**EXERCISE INSTRUCTIONS:** Copy nothing from the entries below except the lines from the one containing "[WebwinkelKeur] (960, 1971)" through the one containing "Kabels en Stekkers (1087, 118)", and copy those exactly.

**RECORDS TO USE:**
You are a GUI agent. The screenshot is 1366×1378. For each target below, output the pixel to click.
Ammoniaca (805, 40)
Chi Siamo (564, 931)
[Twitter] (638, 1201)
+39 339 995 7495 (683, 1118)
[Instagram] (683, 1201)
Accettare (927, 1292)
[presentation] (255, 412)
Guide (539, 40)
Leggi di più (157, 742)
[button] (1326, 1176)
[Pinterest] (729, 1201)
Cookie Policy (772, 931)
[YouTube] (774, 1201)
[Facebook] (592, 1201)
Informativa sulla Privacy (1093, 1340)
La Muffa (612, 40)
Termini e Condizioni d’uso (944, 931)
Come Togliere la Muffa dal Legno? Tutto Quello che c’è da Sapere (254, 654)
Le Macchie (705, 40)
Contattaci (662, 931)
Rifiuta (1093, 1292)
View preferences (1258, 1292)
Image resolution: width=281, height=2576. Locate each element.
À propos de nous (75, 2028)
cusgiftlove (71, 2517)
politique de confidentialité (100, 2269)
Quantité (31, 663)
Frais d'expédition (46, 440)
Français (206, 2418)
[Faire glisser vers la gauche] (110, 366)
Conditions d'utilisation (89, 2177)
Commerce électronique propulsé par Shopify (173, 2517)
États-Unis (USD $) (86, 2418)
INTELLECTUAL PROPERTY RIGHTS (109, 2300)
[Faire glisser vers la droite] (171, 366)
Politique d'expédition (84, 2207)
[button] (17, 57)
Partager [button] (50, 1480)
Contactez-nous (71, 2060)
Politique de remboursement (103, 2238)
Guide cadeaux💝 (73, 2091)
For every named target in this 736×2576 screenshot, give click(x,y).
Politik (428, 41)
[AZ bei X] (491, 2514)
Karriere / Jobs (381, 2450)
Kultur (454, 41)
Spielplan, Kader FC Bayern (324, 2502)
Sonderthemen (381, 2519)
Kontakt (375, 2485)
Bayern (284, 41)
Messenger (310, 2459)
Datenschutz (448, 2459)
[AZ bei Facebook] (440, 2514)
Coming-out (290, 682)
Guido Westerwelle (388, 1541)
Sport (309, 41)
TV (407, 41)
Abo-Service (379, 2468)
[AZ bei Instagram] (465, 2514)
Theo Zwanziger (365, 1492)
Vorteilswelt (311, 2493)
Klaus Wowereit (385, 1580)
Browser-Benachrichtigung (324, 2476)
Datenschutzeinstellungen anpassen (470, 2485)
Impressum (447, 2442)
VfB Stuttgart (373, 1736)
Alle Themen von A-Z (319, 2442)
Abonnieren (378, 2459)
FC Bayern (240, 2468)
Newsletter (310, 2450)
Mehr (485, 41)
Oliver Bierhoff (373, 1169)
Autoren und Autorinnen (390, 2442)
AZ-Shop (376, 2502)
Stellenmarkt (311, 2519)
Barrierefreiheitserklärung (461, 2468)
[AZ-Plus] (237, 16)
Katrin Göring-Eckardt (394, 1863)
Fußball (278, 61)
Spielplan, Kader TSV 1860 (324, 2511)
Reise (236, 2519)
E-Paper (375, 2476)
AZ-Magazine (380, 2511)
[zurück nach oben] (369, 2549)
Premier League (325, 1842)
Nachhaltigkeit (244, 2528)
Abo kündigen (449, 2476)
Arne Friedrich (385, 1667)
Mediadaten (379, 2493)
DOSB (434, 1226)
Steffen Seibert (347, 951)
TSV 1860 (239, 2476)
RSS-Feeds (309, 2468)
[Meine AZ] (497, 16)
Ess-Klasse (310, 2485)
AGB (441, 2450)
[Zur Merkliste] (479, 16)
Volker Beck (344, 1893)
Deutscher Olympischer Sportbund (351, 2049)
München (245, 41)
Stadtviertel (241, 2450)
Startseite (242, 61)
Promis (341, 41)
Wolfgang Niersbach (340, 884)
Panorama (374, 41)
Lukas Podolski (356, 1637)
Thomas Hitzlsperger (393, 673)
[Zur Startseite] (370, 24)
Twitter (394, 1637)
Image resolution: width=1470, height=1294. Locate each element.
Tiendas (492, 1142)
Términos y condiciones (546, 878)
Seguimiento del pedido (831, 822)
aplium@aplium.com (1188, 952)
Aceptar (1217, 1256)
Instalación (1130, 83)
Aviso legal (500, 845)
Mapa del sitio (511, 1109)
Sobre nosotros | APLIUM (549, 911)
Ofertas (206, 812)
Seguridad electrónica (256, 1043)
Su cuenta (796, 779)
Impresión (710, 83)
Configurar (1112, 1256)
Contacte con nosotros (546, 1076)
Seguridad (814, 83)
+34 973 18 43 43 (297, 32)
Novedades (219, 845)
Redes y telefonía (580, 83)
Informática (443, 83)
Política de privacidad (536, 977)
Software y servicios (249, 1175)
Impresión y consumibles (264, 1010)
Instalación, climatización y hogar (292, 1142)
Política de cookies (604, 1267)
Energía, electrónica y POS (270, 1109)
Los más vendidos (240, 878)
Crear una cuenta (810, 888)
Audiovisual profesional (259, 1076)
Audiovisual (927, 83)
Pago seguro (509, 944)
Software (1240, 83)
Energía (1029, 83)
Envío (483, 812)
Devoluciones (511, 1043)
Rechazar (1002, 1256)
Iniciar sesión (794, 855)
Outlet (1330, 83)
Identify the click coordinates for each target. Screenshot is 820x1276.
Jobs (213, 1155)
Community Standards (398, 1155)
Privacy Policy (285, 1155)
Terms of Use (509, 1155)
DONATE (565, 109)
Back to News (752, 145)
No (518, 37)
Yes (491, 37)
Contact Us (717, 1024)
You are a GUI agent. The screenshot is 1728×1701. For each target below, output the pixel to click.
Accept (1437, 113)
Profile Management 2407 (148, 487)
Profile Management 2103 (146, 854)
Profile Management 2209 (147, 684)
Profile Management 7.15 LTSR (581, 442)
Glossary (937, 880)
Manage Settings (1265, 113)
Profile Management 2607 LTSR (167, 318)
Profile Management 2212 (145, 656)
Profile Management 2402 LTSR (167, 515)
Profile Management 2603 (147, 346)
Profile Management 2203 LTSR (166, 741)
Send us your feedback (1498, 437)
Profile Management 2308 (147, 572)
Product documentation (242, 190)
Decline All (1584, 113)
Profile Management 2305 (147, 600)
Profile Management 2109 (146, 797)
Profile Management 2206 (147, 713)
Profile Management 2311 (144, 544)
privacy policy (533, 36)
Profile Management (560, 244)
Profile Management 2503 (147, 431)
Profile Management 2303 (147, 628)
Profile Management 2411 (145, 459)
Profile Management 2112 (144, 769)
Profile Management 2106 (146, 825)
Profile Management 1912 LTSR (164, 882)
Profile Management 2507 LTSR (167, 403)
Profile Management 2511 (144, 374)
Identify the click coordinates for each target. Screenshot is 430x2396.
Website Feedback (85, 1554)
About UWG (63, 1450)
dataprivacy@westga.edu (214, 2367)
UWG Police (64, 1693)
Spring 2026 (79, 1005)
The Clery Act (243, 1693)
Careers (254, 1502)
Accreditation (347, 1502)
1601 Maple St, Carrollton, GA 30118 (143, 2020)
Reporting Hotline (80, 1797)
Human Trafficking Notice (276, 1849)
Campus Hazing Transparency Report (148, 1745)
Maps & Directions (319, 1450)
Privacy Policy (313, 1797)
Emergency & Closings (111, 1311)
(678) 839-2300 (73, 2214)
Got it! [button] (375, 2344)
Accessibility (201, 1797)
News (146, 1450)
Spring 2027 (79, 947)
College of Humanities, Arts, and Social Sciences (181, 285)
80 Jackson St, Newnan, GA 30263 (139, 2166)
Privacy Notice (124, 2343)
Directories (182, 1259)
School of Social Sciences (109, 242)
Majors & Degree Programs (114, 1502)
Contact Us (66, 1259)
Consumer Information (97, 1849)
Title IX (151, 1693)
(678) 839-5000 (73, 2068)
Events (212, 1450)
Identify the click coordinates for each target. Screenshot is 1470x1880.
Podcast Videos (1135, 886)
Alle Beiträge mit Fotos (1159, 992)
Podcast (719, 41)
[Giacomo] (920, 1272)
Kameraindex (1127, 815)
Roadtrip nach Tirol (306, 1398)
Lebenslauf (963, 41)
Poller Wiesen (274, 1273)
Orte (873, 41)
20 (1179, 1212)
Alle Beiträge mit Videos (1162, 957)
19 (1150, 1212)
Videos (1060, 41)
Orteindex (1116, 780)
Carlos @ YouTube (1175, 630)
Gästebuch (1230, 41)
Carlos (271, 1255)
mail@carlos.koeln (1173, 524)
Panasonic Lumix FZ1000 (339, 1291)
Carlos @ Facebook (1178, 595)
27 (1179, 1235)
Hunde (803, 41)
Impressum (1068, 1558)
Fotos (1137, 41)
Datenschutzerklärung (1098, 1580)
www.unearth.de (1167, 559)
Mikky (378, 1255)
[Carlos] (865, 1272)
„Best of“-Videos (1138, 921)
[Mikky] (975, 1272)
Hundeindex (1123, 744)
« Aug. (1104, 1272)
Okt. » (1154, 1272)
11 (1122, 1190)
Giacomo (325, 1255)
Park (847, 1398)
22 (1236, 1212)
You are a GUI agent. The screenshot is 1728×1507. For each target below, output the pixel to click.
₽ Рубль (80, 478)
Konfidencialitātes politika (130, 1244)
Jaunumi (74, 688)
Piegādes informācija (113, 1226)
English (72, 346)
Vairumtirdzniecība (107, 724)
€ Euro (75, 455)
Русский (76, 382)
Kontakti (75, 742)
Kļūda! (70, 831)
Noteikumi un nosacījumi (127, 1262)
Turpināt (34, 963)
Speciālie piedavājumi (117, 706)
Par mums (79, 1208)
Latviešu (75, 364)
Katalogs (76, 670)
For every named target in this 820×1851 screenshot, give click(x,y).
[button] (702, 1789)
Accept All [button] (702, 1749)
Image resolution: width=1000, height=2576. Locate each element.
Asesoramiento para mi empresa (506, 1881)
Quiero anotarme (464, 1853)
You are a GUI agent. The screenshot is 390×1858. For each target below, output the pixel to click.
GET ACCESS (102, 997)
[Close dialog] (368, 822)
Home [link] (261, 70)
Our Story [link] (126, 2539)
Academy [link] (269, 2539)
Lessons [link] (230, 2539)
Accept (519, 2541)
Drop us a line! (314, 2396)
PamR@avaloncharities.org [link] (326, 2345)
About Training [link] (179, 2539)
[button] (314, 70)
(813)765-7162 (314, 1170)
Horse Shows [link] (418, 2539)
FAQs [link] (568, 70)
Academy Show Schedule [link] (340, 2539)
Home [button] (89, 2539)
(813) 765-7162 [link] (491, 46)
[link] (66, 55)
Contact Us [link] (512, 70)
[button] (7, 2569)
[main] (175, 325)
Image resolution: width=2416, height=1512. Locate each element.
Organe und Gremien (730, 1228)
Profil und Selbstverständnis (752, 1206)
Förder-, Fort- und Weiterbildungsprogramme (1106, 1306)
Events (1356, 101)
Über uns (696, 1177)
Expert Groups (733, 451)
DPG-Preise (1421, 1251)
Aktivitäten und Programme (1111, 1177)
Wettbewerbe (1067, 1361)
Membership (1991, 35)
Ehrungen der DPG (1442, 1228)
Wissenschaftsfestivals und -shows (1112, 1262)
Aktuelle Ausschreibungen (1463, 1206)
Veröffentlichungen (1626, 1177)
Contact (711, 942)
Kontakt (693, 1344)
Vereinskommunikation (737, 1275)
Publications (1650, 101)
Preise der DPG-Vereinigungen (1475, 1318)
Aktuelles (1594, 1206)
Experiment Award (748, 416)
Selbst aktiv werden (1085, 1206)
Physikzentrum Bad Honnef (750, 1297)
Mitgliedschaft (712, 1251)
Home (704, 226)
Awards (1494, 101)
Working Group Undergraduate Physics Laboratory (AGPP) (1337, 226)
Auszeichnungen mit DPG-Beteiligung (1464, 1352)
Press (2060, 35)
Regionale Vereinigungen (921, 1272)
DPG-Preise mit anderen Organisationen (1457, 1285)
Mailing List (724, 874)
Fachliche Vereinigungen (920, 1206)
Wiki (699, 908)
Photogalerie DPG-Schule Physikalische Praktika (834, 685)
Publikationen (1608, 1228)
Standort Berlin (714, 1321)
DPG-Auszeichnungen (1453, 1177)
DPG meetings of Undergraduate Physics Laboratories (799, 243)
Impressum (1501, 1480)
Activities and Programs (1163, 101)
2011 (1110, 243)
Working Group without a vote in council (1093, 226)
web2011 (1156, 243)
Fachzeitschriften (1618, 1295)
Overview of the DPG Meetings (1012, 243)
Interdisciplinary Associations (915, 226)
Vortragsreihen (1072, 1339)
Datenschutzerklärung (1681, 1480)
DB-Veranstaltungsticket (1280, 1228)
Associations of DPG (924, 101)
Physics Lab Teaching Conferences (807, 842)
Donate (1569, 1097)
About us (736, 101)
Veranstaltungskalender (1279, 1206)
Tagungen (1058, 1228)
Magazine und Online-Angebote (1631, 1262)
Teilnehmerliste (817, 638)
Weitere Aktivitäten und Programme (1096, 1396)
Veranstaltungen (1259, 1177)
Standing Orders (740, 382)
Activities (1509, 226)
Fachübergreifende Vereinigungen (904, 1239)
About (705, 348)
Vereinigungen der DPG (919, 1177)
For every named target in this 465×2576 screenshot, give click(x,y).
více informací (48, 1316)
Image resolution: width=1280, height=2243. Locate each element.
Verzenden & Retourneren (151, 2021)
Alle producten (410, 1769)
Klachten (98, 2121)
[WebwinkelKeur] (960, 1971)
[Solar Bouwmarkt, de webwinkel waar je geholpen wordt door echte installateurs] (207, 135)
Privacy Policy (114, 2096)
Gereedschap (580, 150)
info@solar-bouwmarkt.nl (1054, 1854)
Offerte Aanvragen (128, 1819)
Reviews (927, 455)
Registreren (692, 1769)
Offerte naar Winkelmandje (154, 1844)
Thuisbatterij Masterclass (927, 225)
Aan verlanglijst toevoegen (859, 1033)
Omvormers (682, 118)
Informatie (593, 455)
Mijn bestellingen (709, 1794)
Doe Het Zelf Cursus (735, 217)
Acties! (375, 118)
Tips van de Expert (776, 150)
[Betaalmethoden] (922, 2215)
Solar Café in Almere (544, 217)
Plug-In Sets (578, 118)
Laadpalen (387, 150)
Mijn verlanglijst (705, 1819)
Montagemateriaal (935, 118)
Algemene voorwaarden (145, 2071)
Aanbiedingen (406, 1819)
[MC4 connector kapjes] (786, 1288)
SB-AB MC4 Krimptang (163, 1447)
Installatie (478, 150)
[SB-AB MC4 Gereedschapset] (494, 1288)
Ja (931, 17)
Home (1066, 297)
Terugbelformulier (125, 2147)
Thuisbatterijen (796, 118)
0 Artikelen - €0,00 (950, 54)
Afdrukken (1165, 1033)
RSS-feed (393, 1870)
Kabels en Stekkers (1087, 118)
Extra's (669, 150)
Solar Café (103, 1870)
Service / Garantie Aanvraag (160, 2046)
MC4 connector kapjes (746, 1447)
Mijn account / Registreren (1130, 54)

**TASK SOLUTION:**
[WebwinkelKeur] (960, 1971)
[Solar Bouwmarkt, de webwinkel waar je geholpen wordt door echte installateurs] (207, 135)
Privacy Policy (114, 2096)
Gereedschap (580, 150)
info@solar-bouwmarkt.nl (1054, 1854)
Offerte Aanvragen (128, 1819)
Reviews (927, 455)
Registreren (692, 1769)
Offerte naar Winkelmandje (154, 1844)
Thuisbatterij Masterclass (927, 225)
Aan verlanglijst toevoegen (859, 1033)
Omvormers (682, 118)
Informatie (593, 455)
Mijn bestellingen (709, 1794)
Doe Het Zelf Cursus (735, 217)
Acties! (375, 118)
Tips van de Expert (776, 150)
[Betaalmethoden] (922, 2215)
Solar Café in Almere (544, 217)
Plug-In Sets (578, 118)
Laadpalen (387, 150)
Mijn verlanglijst (705, 1819)
Montagemateriaal (935, 118)
Algemene voorwaarden (145, 2071)
Aanbiedingen (406, 1819)
[MC4 connector kapjes] (786, 1288)
SB-AB MC4 Krimptang (163, 1447)
Installatie (478, 150)
[SB-AB MC4 Gereedschapset] (494, 1288)
Ja (931, 17)
Home (1066, 297)
Terugbelformulier (125, 2147)
Thuisbatterijen (796, 118)
0 Artikelen - €0,00 (950, 54)
Afdrukken (1165, 1033)
RSS-feed (393, 1870)
Kabels en Stekkers (1087, 118)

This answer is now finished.